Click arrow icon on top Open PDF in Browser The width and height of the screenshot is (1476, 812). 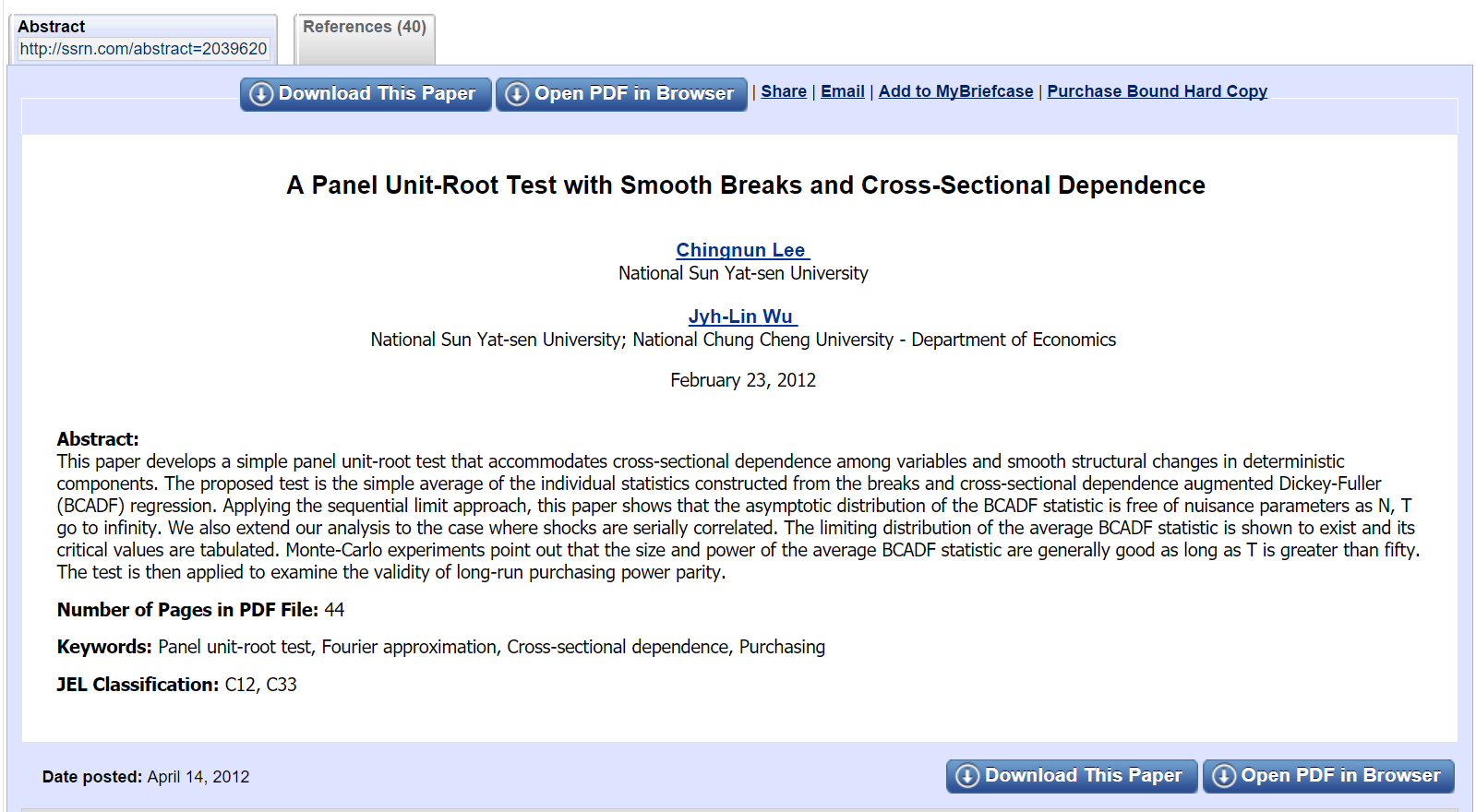point(517,94)
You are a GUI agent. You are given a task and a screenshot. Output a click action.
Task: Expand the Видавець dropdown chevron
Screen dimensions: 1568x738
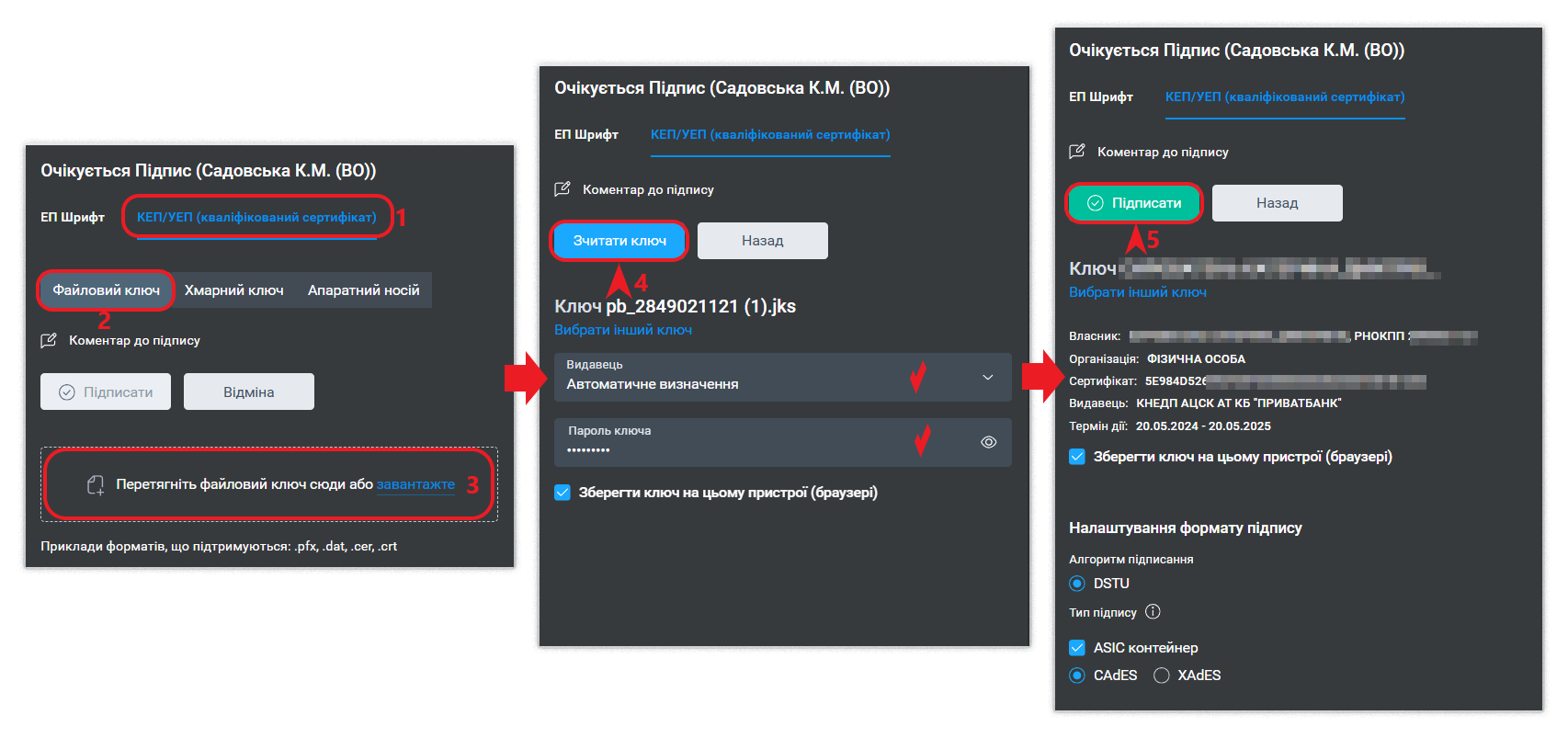point(988,377)
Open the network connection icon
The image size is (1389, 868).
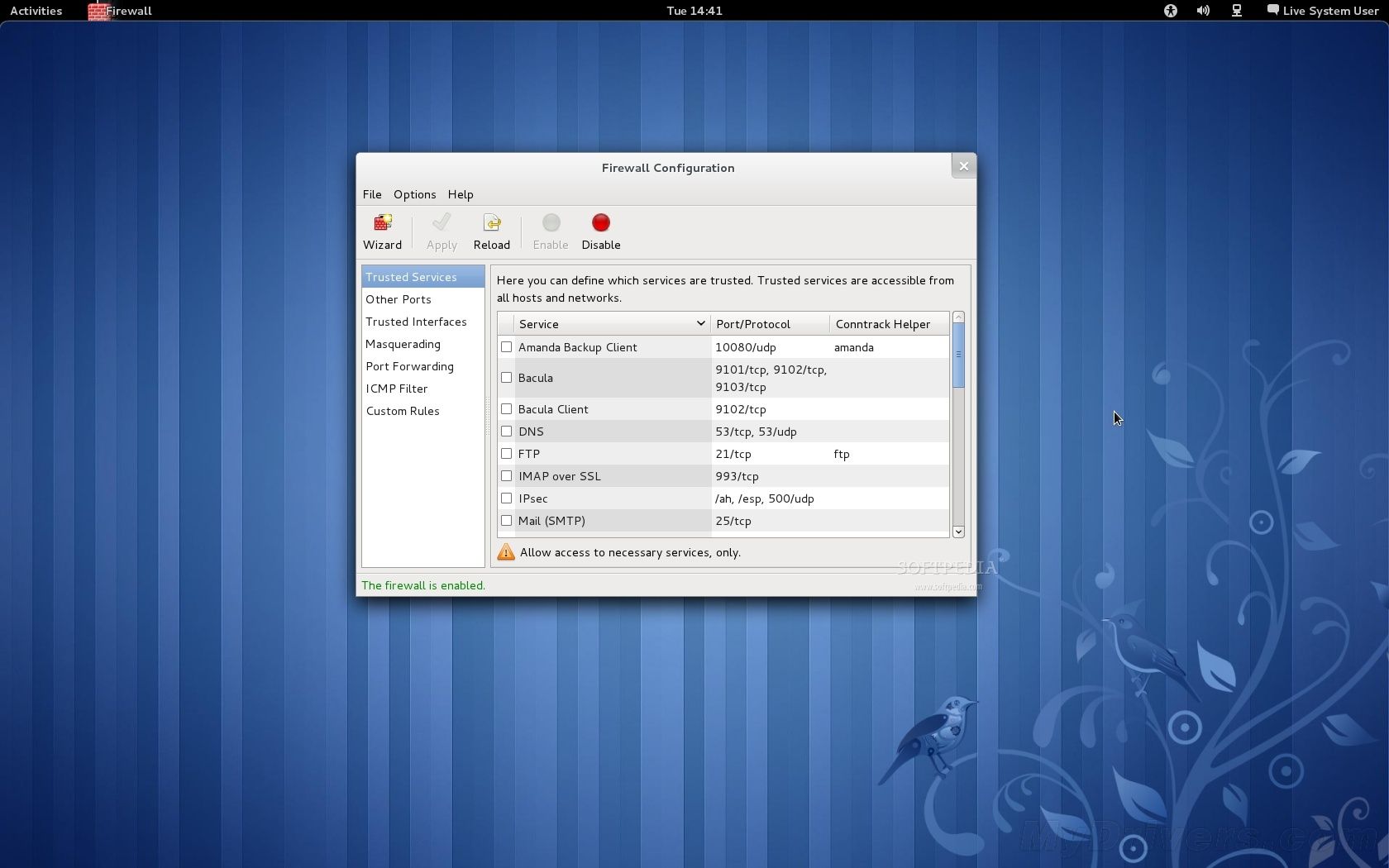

> _What you have to do_:
Each line from the one holding "Task: Expand the Видавець dropdown chevron" through the final line of the data needs to be transcribed exactly. Include both ends, skip the pictures, and add nothing.

> _Result for this exercise_:
Task: Expand the Видавець dropdown chevron
Screen dimensions: 1568x738
point(988,377)
Open the network connection icon
The image size is (1389, 868).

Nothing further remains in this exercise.